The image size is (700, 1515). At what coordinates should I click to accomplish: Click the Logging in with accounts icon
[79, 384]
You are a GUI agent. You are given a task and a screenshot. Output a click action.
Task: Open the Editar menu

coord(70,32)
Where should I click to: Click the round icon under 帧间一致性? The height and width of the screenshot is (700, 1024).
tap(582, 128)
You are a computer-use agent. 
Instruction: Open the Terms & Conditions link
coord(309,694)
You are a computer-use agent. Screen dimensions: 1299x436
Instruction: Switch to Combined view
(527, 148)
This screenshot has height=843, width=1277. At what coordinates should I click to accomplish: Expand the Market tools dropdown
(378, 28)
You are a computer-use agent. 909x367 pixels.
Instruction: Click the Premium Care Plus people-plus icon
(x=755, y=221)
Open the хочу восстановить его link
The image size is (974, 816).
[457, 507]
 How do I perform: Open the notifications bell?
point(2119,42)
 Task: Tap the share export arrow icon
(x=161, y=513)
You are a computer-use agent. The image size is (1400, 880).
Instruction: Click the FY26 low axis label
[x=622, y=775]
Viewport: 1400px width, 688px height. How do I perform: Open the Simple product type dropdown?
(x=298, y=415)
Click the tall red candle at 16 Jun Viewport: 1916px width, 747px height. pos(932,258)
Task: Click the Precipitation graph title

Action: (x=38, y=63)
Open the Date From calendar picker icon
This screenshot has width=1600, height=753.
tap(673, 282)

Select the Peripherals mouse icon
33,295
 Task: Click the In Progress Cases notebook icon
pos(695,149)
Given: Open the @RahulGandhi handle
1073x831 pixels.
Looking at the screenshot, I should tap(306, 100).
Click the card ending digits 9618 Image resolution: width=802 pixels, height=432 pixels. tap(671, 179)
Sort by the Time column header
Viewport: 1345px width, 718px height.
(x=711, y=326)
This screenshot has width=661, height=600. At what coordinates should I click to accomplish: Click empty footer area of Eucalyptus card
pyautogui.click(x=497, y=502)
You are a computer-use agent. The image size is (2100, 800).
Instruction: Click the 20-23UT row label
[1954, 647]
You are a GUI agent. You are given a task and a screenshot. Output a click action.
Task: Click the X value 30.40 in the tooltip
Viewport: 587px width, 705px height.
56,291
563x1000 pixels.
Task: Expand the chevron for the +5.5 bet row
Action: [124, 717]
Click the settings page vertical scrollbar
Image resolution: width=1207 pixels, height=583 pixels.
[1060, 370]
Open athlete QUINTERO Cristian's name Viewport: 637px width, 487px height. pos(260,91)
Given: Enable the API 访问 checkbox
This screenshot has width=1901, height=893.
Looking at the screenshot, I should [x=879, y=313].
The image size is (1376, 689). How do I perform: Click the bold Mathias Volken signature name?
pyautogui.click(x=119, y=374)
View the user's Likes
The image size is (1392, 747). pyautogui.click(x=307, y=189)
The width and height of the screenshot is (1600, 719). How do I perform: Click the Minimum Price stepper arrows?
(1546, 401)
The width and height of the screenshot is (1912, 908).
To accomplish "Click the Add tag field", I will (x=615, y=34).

● ● ● ●

Output should match, line for line, the stretch of the material above from the line holding "Click the card" through the line holding "Task: Click the X value 30.40 in the tooltip".

YOUR SOLUTION ->
Click the card ending digits 9618 Image resolution: width=802 pixels, height=432 pixels. tap(671, 179)
Sort by the Time column header
Viewport: 1345px width, 718px height.
(x=711, y=326)
This screenshot has width=661, height=600. At what coordinates should I click to accomplish: Click empty footer area of Eucalyptus card
pyautogui.click(x=497, y=502)
You are a computer-use agent. The image size is (2100, 800).
Instruction: Click the 20-23UT row label
[1954, 647]
You are a GUI agent. You are given a task and a screenshot. Output a click action.
Task: Click the X value 30.40 in the tooltip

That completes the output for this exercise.